Goede uitkomst S1PR-modulator VTX002 bij patiënten met actieve colitis ulcerosa

Uit resultaten van een gerandomiseerde fase II-studie blijkt dat bij patiënten met matig tot ernstig actieve colitis ulcerosa de sfingosine-1-fosfaat-receptormodulator VTX002 vergeleken met placebo geassocieerd is met een significant betere klinische remissie na 13 weken. Daarnaast verbeterde VTX002 versus placebo ook belangrijke secundaire uitkomstmaten en werd in deze studie deze modulator over het algemeen goed verdragen.¹

Verschillende sfingosine-1-fosfaat-receptor (S1PR)-modulatoren zijn geregistreerd voor de behandeling van chronische inflammatoire aandoeningen, waaronder colitis ulcerosa. In een gerandomiseerde, dubbelblinde, placebogecontroleerde fase II-studie wordt de werkzaamheid en veiligheid onderzocht van de orale en selectieve S1PR-modulator VTX002 bij patiënten met matig tot ernstig actieve colitis ulcerosa. Hiertoe worden de patiënten 1:1:1 gerandomiseerd naar 60 mg VTX002 eenmaal daags, 30 mg VTX002 eenmaal daags en placebo. De primaire uitkomstmaat is de klinische remissie na 13 weken.

Na 13 weken hadden in beide VTX002-armen significant meer patiënten een klinische remissie dan in de placebo-arm.1 Het percentage patiënten met een klinische remissie in de 60 mg VTX002- (n = 68), 30 mg VTX002- (n = 71) en placebo-arm (n = 70) was respectievelijk 27,9, 23,9 en 11,4 (60 mg vs. placebo: p = 0,0184; 30 mg vs. placebo: p = 0,0410). De verbetering in klinische remissie door de behandeling met VTX002 was groter bij wie eerder een geavanceerde therapie hadden gekregen.

Na 13 weken waren beide VTX002-doseringen vergeleken met placebo ook geassocieerd met een significant groter percentage patiënten met een endoscopische verbetering met of zonder histologische remissie en patiënten met een symptomatische remissie.
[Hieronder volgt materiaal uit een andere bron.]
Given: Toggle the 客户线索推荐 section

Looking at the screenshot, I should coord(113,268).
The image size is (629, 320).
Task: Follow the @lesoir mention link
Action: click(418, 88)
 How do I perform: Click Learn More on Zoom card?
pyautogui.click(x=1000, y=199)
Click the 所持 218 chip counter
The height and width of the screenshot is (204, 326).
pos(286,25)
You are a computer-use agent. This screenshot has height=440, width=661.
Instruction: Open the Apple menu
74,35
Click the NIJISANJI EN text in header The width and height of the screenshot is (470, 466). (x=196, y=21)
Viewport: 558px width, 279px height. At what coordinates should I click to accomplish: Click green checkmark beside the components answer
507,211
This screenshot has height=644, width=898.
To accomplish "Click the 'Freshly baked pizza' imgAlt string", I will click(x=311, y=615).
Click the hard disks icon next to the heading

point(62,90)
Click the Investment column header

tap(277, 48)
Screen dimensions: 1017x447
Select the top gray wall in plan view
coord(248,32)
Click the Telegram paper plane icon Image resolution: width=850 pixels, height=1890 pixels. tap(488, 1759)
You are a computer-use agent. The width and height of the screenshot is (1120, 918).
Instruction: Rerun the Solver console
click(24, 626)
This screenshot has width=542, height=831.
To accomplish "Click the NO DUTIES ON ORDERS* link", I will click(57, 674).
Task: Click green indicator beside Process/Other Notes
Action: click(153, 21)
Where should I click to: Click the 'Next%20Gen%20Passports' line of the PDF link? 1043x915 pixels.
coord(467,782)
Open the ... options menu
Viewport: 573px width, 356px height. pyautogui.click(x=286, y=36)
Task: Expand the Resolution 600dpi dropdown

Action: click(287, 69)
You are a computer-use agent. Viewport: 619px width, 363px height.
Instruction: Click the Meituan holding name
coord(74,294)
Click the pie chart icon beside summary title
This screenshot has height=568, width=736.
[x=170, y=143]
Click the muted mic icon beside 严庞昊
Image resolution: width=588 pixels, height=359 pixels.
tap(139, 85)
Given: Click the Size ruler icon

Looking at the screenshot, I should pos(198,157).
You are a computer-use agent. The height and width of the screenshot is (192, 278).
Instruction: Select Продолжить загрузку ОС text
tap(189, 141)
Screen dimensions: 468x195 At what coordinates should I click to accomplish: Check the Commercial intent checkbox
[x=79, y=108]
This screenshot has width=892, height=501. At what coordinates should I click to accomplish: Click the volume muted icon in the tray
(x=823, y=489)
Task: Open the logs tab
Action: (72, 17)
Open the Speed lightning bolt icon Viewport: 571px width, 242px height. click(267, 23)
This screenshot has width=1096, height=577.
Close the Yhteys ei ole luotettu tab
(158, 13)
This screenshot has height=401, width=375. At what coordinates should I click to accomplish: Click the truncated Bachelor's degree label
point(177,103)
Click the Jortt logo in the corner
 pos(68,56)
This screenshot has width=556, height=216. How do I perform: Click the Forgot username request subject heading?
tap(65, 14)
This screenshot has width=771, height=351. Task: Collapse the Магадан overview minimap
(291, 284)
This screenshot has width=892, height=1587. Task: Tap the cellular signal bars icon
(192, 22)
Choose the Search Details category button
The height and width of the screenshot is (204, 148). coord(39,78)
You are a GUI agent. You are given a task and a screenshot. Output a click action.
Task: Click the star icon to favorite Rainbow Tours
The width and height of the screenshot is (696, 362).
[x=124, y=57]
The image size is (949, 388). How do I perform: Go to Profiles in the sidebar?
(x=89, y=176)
Hetzelfde gold voor patiënten met een endoscopische remissie met of zonder een histologische remissie en patiënten met of zonder een klinische remissie. In de 60 mg-, 30 mg- en placebo-arm had respectievelijk 54,4, 62,0 en 41,4% van de patiënten een klinische remissie (60 mg vs. placebo: p = 0,1566; 30 mg vs. placebo: p = 0,0090). Verder werd VTX002 goed verdragen en werd de behandeling met 60 mg VTX002, 30 mg VTX002 of placebo wegens bijwerkingen gestopt bij respectievelijk 4,3, 1,4 en 1,4% van de patiënten.

Bron:

1. Sands BE, Panaccione R, D’Haens G, et al. Efficacy and safety of the oral selective sphingosine-1-phosphate-1 receptor modulator VTX002 in moderately to severely active Ulcerative Colitis: results from a randomised, double-blind, placebo-controlled, phase 2 trial. ECCO-IBD 2024, abstract OP03.